Deeper Reading: Comprehending Challenging Texts, 4-12
Publication Type:Web Article
Year of Publication:2004
Mary K. Tedrow, a Virginia teacher, explains Gallagher’s concept of second-draft reading and says she has drawn much useful advice from it.
Citation: Gallagher, Kelly. (2004). Deeper reading: Comprehending challenging texts, 4-12. Portland, ME: Stenhouse Publishing.
By Kelly Gallagher
2004 (240 pp./paperback)
Reviewed by Mary K. Tedrow
Millbrook High School
My copy of Deeper Reading by Kelly Gallagher looks like a celebration. Dog-eared sticky notes flutter from the top and the sides. Highlighter colors are sprinkled down the pages. On each post-it are my handwritten notes: "Hamlet – what isn't on the page? motivations? reactions?" "Use with Heart of Darkness;" "Mini-lesson on reading through confusion;" "Introduce diction with this." Yes, this book is a keeper. I've already begun using suggested activities in my classroom with great success.
Gallagher's thesis is one that many secondary teachers share and has been a part of other great books about teaching reading to secondary students: We can't just walk away from students who struggle with upper level reading. We need to scaffold their learning by providing meaningful activities to help students delve deeply into the books and articles that they read — and in all curricular areas. The resulting expansion of critical thinking is a necessary survival skill in an information-rich society. Our graduates must leave school with the competence to read carefully and judge information critically.
Gallagher refers to close reading of text as first-draft and second-draft reading. When students read instructional text — that is, text that they will inevitably need help with — they first read for comprehension and general impressions. Second-draft readings (re-readings) are where students begin to see the craft of the writer, to interpret what's not on the page, and to expand the text into a meaning that impacts their own lives. Teachers should be teaching second-draft reading to all their students.
Getting students to look back at text to discover a truth about the piece has always been a struggle for me and my students. I want them to discover the author's intentions. The students want me to tell them.
Gallagher provides multiple methods for helping students build their understanding of any text. Though his examples come from his specific classroom experience, the activities are broad enough to use with any text. There are enough offered to keep instruction fresh or to match to a teaching style or unit.
The book is organized as a teacher would progress through a unit. First there are activities that frame a reading, setting the context and the purpose for reading. What follows is a large section on helping students return to the text for their second-draft re-reading. Finally, Gallagher extends his deep reading to less traditional texts like advertisements, newspapers, mass-mailings, spam, charts, graphs, and contracts.
Some of the suggestions were familiar, having appeared in other books on teaching reading at the secondary level.
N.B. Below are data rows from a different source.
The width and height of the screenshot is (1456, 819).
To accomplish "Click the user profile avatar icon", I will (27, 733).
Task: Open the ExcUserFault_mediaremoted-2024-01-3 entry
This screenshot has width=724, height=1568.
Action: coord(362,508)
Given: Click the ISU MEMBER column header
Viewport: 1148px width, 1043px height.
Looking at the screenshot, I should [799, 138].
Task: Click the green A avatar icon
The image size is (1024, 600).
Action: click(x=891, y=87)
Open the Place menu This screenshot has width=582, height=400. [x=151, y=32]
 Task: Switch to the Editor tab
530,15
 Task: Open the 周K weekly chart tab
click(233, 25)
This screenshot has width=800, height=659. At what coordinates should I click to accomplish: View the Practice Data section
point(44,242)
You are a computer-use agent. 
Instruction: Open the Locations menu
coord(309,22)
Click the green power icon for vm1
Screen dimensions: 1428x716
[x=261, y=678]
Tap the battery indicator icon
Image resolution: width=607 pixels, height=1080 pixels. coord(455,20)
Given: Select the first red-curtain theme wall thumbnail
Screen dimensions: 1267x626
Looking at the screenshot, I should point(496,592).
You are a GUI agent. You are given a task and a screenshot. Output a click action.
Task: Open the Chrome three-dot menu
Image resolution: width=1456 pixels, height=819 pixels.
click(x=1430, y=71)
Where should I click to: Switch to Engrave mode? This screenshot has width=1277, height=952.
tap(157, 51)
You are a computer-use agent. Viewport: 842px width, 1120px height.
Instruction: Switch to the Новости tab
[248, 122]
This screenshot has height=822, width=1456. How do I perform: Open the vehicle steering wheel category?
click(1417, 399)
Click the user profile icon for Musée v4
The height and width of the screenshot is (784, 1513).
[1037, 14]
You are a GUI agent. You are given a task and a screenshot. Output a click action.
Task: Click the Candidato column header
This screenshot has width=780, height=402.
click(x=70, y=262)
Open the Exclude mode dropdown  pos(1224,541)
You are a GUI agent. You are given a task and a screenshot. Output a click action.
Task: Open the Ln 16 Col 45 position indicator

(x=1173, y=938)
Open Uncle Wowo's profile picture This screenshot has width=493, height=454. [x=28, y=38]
But having the activities all in one text, arranged in the order I might progress through a difficult novel with my students, means that this book will be a continual reference for my classroom practice.
Clearly a master teacher, Gallagher also offers his techniques for drawing the best work out of all students in small group activities, and a chapter on the importance of backwards planning.
For those who are ready to jump from being the "sage on the stage" to the "guide on the side," Deeper Reading is a great primer. For those who already see their role as guide, here are multiple, engaging methods for generating the best thinking from students.